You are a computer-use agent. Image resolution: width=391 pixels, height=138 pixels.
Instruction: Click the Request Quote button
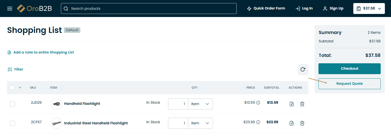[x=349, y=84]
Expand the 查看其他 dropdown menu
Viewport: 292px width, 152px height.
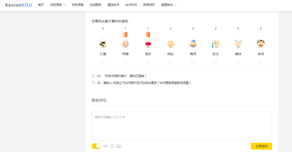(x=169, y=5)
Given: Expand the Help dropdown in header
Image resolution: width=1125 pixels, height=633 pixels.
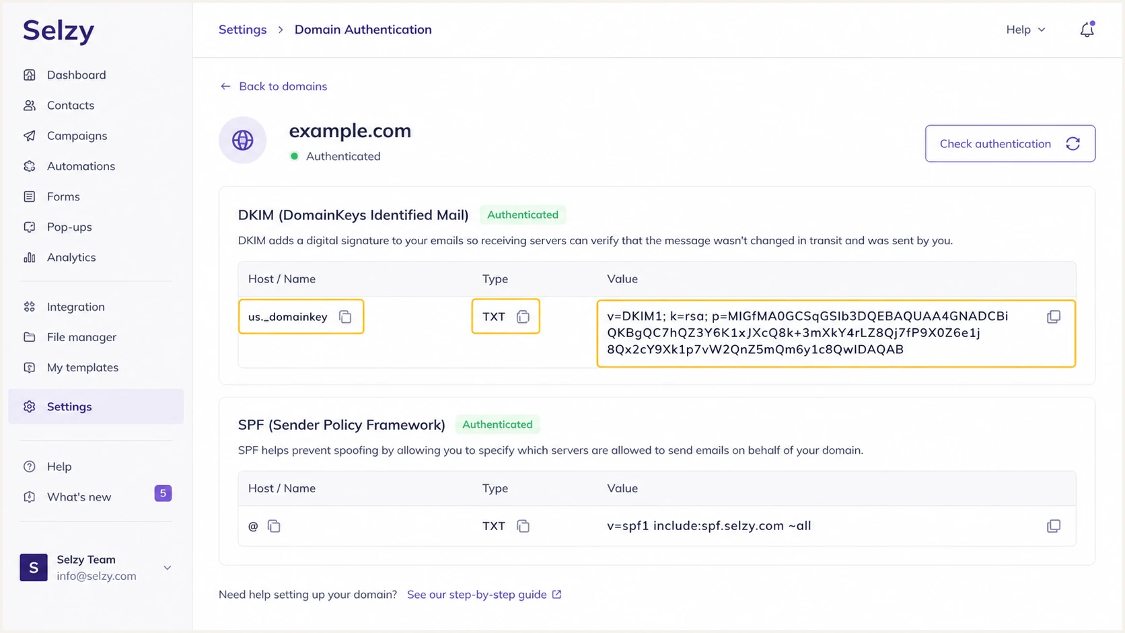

◆ ◆ ◆

Repeat word for word the lines beginning at the one with "Viewport: 292px width, 152px height." and ending at the final line of the records above, both included, and no others. Leave the pictures out.

Viewport: 292px width, 152px height.
(x=169, y=5)
Given: Expand the Help dropdown in header
Image resolution: width=1125 pixels, height=633 pixels.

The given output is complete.